Cerca de metade deste aumento deveu-se ao impacto das medidas de resposta à pandemia, com o organismo liderado por Nazaré Costa Cabral a referir que no caso das despesas com pessoal se registou um novo aumento, o que acontece pelo quinto ano consecutivo o que coloca o seu valor total (23.744 milhões de euros) próximo do “valor máximo absoluto atingido no ano de 2010” (24.576 milhões de euros).
Em 2018 e 2019, as despesas com pessoal representaram 10,7% do PIB, tendo aumentado para 11,7% do Produto em 2020. Em valor, o aumento de 838 milhões de euros em 2020 (3,7%) foi semelhante ao de 2019 (876 milhões de euros), sendo cerca de três quartos justificado pelo acréscimo com ordenados e salários.

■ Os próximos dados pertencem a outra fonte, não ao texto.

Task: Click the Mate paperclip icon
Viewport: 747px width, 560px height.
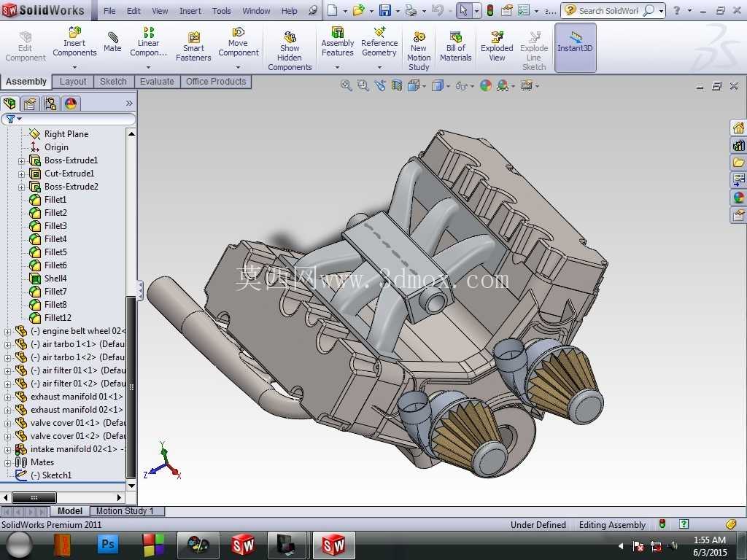Action: (x=112, y=36)
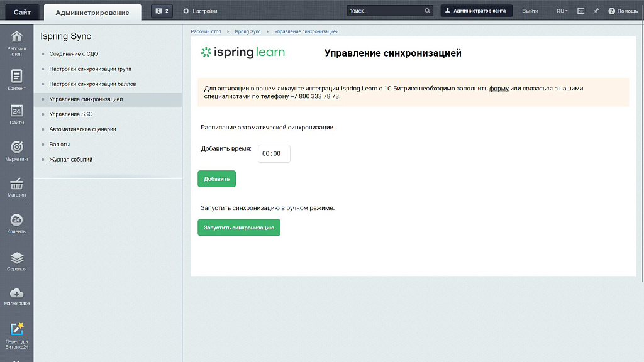Switch to the Сайт tab
Viewport: 644px width, 362px height.
coord(21,11)
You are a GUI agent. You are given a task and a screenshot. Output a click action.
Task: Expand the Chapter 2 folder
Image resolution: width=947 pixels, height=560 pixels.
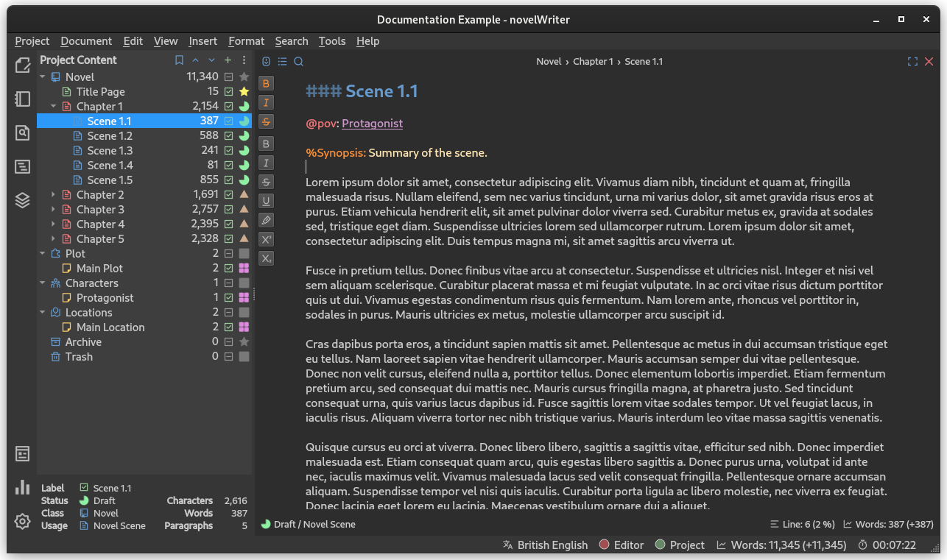point(54,195)
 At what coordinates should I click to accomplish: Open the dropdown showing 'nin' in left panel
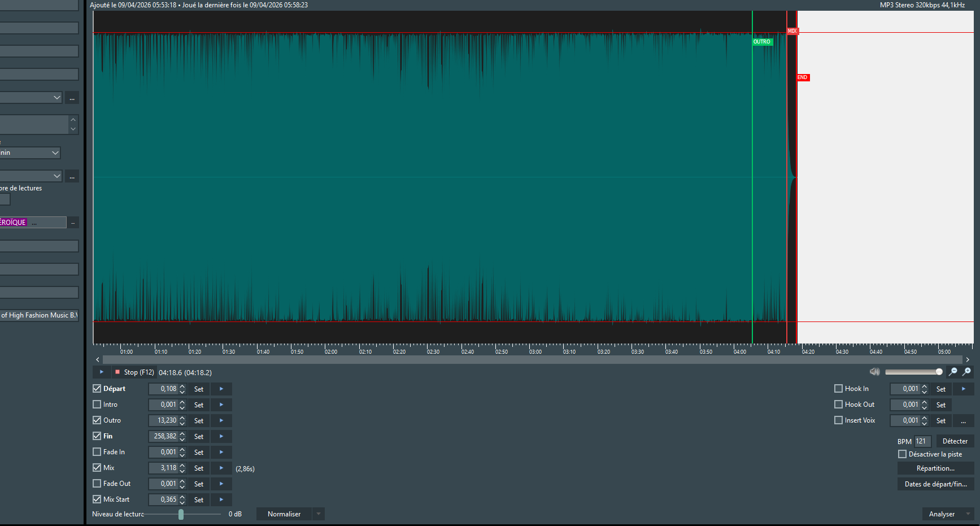pos(55,153)
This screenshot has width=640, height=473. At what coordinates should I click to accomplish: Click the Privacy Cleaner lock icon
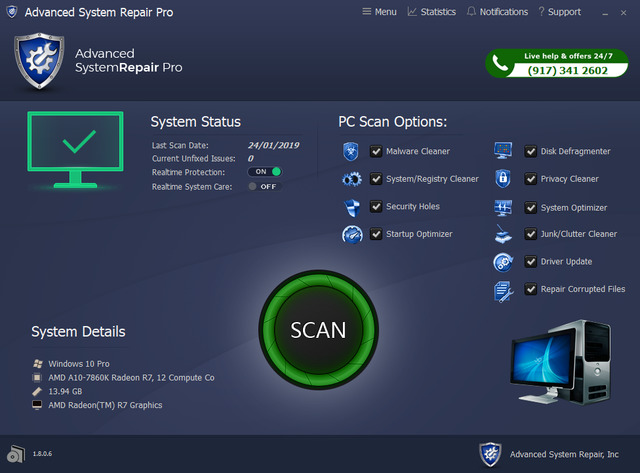(503, 180)
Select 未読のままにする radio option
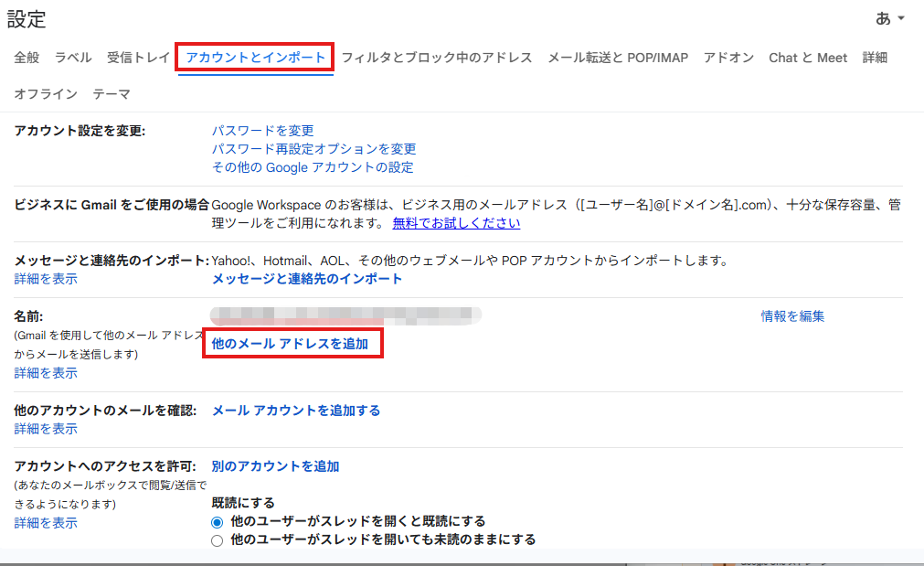924x566 pixels. (218, 540)
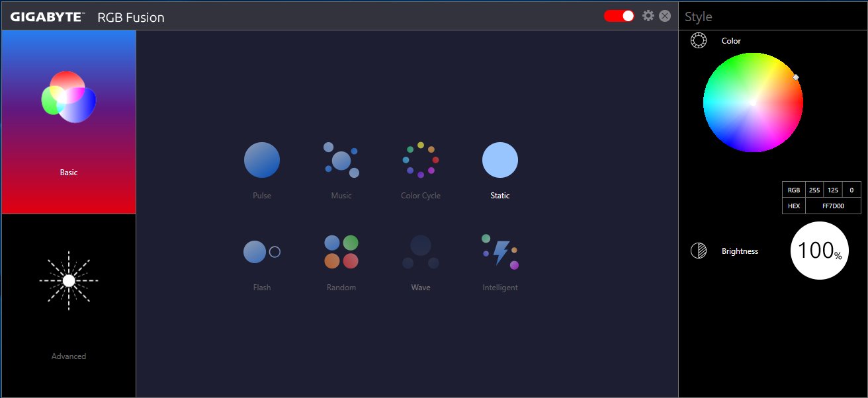Choose the Random color effect icon
This screenshot has height=398, width=868.
(x=341, y=252)
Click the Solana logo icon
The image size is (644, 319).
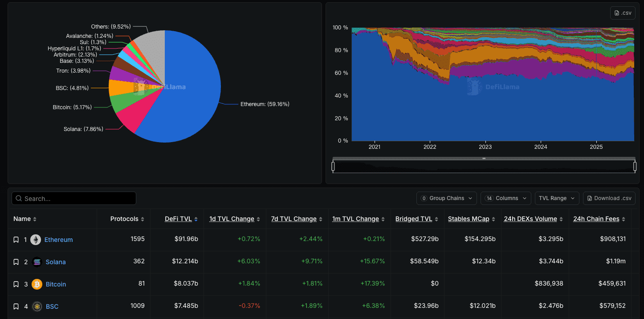pos(37,262)
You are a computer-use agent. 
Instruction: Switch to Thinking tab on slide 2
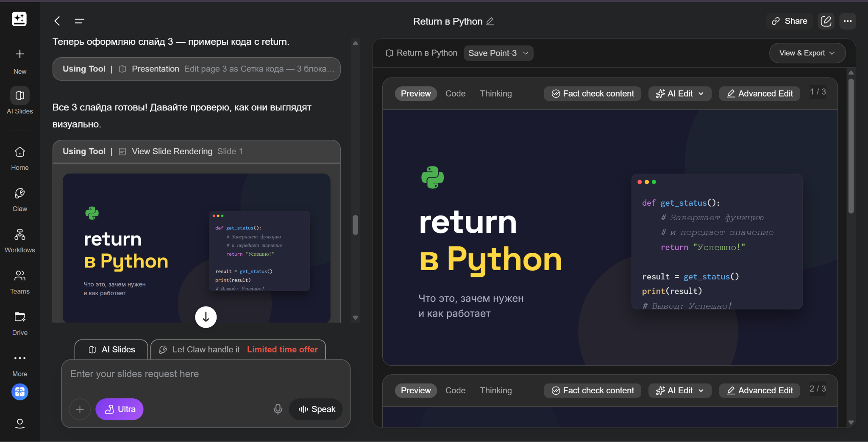(x=495, y=390)
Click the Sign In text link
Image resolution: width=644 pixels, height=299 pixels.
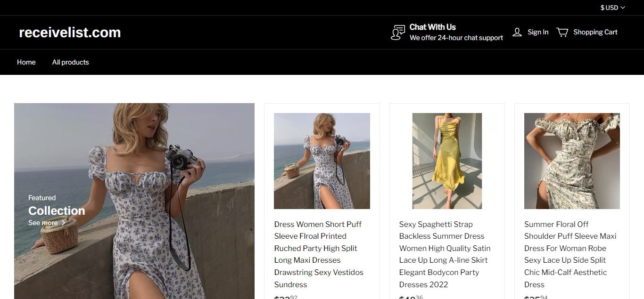[538, 32]
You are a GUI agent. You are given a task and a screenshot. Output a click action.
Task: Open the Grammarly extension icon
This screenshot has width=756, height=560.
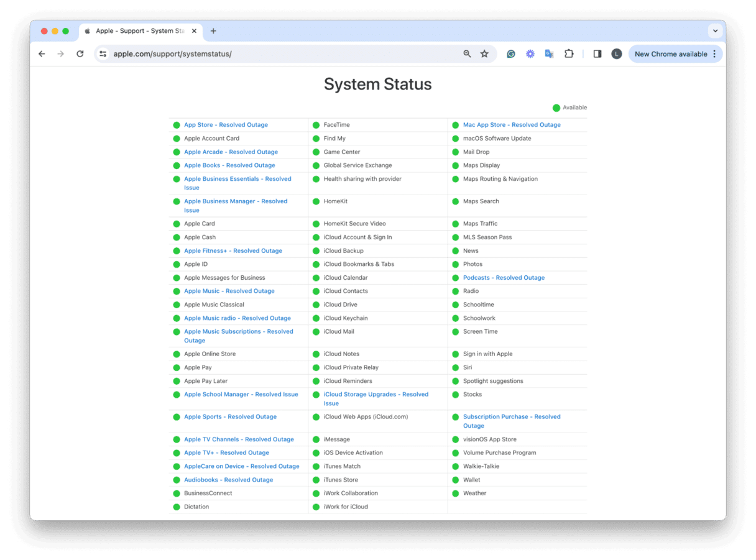point(510,54)
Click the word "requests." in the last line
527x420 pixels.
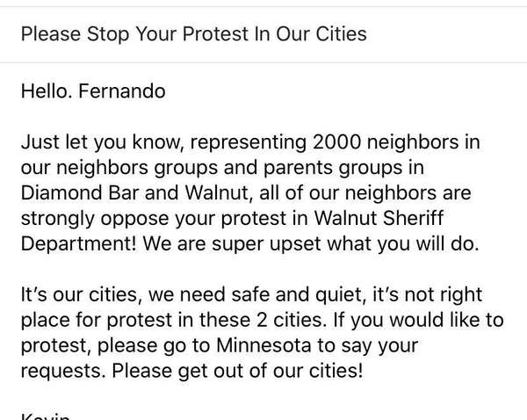pos(63,372)
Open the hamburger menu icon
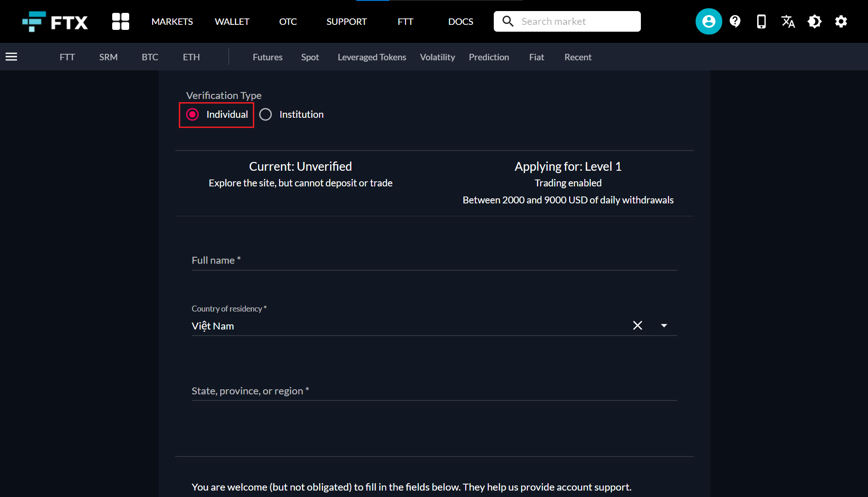 pos(11,57)
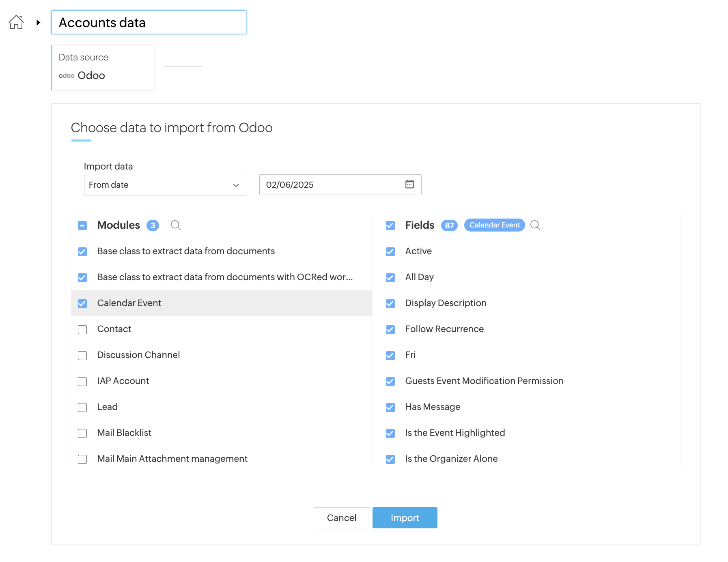Viewport: 728px width, 562px height.
Task: Open the calendar date picker icon
Action: (x=409, y=184)
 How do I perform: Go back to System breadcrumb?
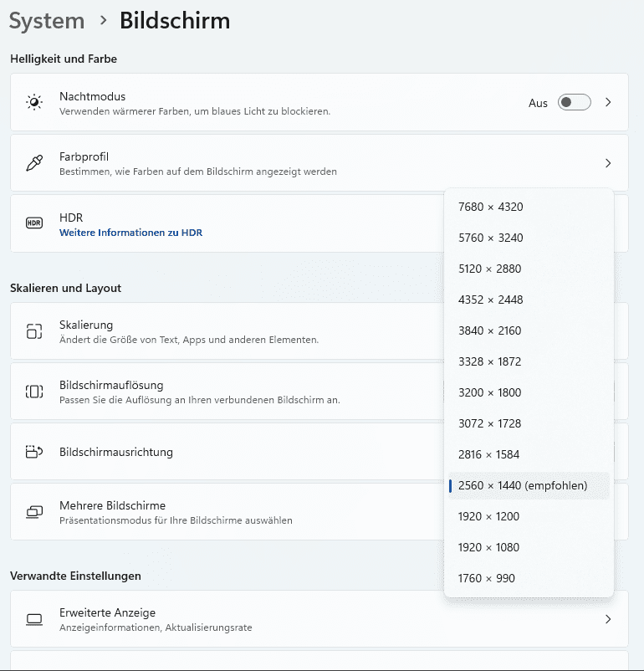47,21
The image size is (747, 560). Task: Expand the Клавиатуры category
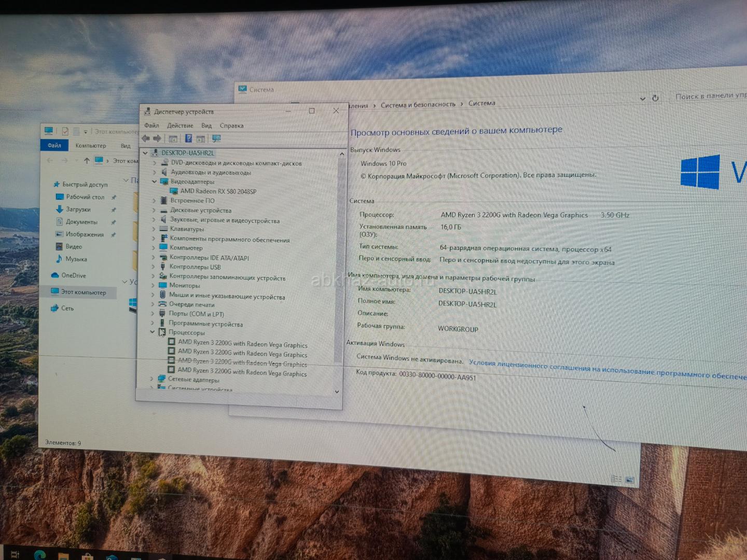tap(154, 229)
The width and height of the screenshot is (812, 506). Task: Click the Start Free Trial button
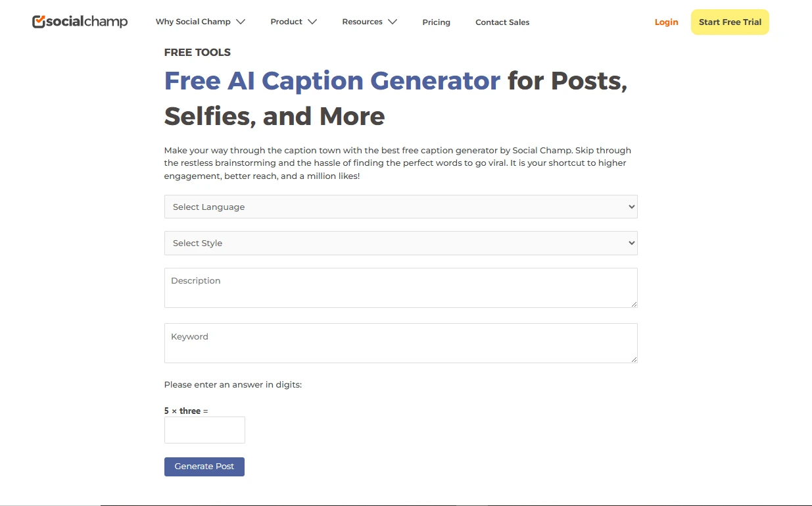point(730,22)
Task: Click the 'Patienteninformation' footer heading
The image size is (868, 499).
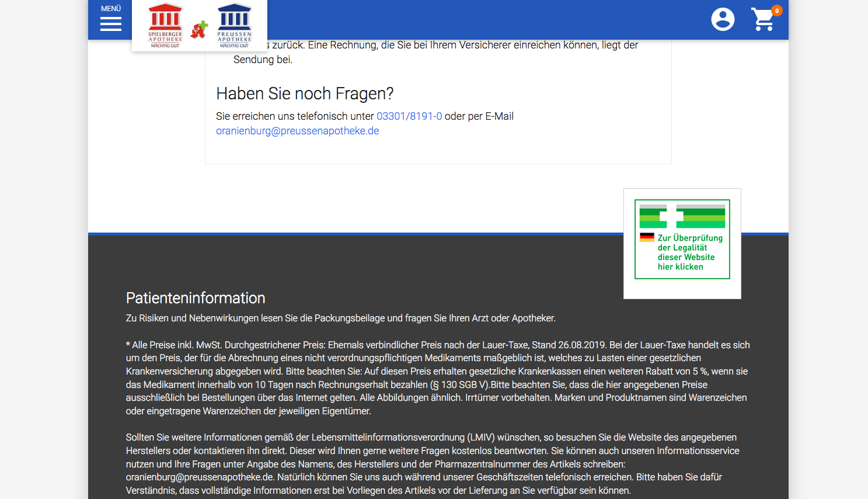Action: 196,298
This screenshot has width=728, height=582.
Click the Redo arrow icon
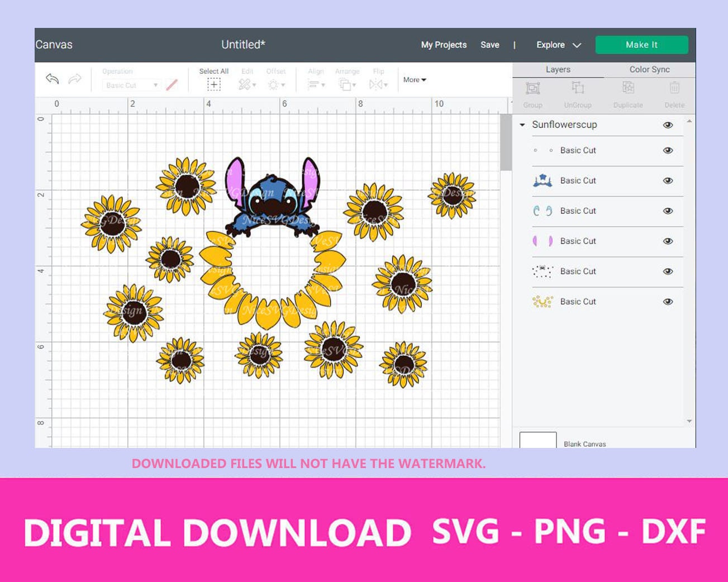74,79
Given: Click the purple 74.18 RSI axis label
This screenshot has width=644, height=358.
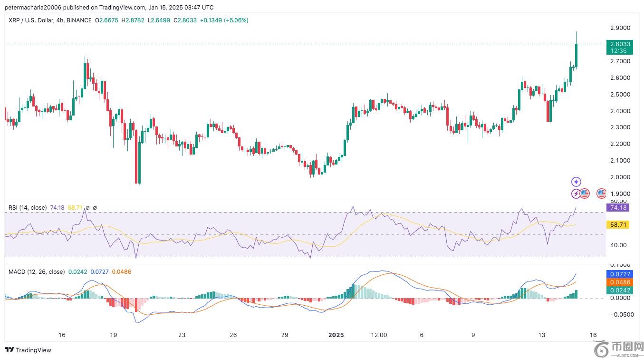Looking at the screenshot, I should (x=618, y=208).
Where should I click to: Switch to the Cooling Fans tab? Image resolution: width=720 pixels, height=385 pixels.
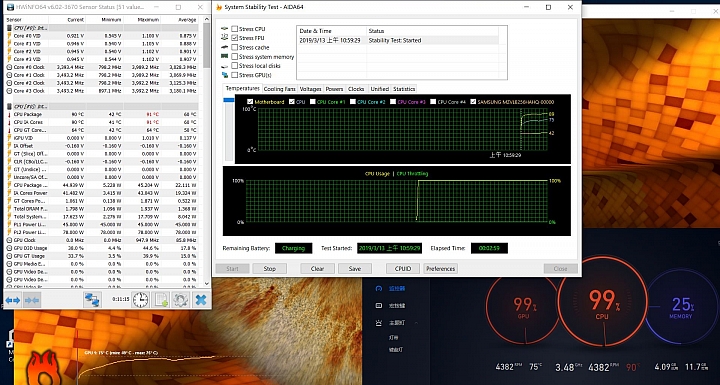point(280,89)
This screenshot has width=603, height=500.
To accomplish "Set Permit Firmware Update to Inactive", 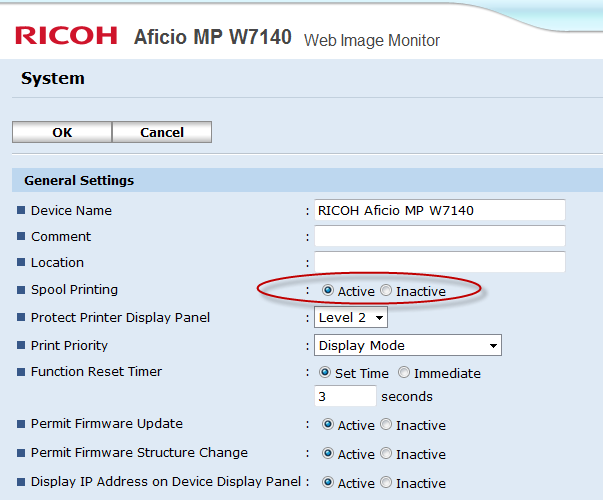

Ainda assim, “a despesa pública ficou 1.332 milhões de euros abaixo do valor” previsto no OE/2020 revisto, “um desvio favorável para o qual contribuíram a despesa corrente primária (nomeadamente o consumo intermédio, as prestações sociais e a “outra despesa corrente) e, em menor grau, os encargos com juros”.
A despesa de capital totalizou 8.355 milhões de euros, registando um acréscimo de 2.103 milhões de euros face a 2019, dos quais 1.663 milhões vêm de ‘outras despesas de capital’, que incluem o empréstimo de 1.200 milhões de euros à TAP.